# General > Biodiversity >  Basking shark at Longberry

## Geo

There was a basking shark very close in at Longberry on Friday at about 4:30pm.  I managed to get a quick video on the phone:

http://www.youtube.com/embed/-g61N1pkY-o

----------


## pat

Thanks for posting - they are incredible fish.

----------


## nicnak

Hi could someone please tell me where abouts Longberry is?
thanks x

----------


## Geo

Amazing to see.  It was there again today.  

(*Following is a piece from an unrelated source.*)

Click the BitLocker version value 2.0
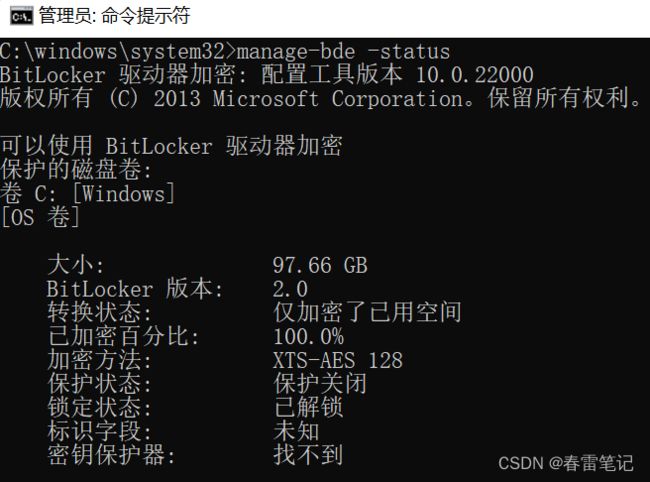 [x=290, y=289]
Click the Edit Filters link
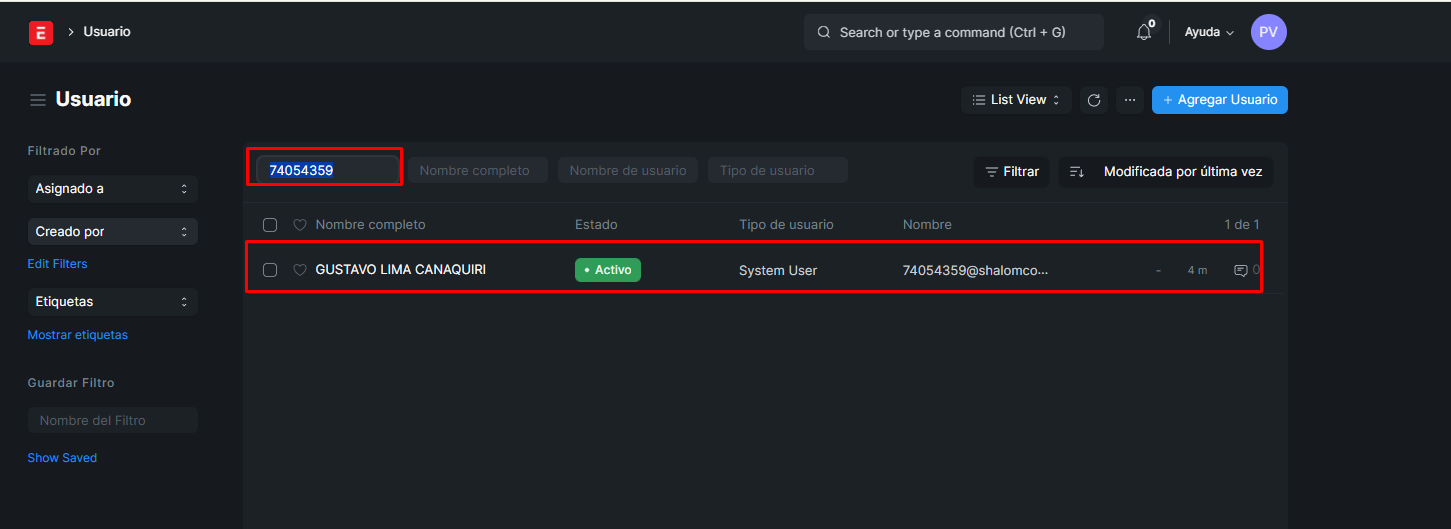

Longberry is at the end of the road that takes you to Old Wick Castle.

----------


## Kevin Milkins

My son was out there Friday fishing and came home excited to have seen it.

----------


## parkie

great video thank,s for sharing

----------


## Lingland

Wonderful well done and thank you.

----------


## donss

Great capture: Thanks for sharing... ;-)

----------


## Half pint

By Harry your lucky it didn't eat you!! Agressive creatures so they are.

----------


## pat

Half pint - what a load of tosh, these fish are plankton eaters.

They may be called sharks but they are massive fish.

----------


## PeteSeeker

I am impressed you did not fall in, it looked like rough terrain! Brilliant though, and thanks for sharing it.  :Smile:

----------


## Half pint

Iv watched these "massive fish" at work. Born killers!!

----------


## billy5000

> watched these "massive fish" at work. Born killers!!


yeah i know ,i was killed twice last year so im not going back in again!!!


great vid!

----------


## Half pint

No way they killed you too??? Man. You should start up a thread to let people share their experiences of this wild beast

----------